• **Exercise materials**:
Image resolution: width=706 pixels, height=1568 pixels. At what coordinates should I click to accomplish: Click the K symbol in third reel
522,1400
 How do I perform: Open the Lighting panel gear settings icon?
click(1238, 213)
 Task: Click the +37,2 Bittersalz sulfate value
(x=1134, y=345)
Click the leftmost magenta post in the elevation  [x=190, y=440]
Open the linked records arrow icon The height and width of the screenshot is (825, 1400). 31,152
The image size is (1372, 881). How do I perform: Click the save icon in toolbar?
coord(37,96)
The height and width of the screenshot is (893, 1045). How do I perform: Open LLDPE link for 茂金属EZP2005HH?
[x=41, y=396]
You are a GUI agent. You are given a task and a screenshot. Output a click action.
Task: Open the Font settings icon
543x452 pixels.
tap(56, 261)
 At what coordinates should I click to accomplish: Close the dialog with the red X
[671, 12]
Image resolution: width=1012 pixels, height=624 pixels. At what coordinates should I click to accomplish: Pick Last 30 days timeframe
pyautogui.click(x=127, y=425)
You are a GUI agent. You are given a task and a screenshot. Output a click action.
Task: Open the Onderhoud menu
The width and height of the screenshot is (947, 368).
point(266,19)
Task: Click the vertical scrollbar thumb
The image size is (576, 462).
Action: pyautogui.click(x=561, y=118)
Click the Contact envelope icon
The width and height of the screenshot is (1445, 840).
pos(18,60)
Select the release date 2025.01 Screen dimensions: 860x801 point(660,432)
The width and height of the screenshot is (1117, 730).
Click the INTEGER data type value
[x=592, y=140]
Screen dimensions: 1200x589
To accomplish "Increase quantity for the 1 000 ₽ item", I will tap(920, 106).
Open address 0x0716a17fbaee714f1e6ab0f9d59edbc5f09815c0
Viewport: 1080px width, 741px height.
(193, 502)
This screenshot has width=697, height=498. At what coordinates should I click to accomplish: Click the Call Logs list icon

• **Exercise details**:
The line containing "Select the release" and all lines after it, to the end of the records, are to be output exactly and alone.

• **Exercise output**:
Select the release date 2025.01 Screen dimensions: 860x801 point(660,432)
The width and height of the screenshot is (1117, 730).
Click the INTEGER data type value
[x=592, y=140]
Screen dimensions: 1200x589
To accomplish "Increase quantity for the 1 000 ₽ item", I will tap(920, 106).
Open address 0x0716a17fbaee714f1e6ab0f9d59edbc5f09815c0
Viewport: 1080px width, 741px height.
(193, 502)
This screenshot has width=697, height=498. At what coordinates should I click to accomplish: Click the Call Logs list icon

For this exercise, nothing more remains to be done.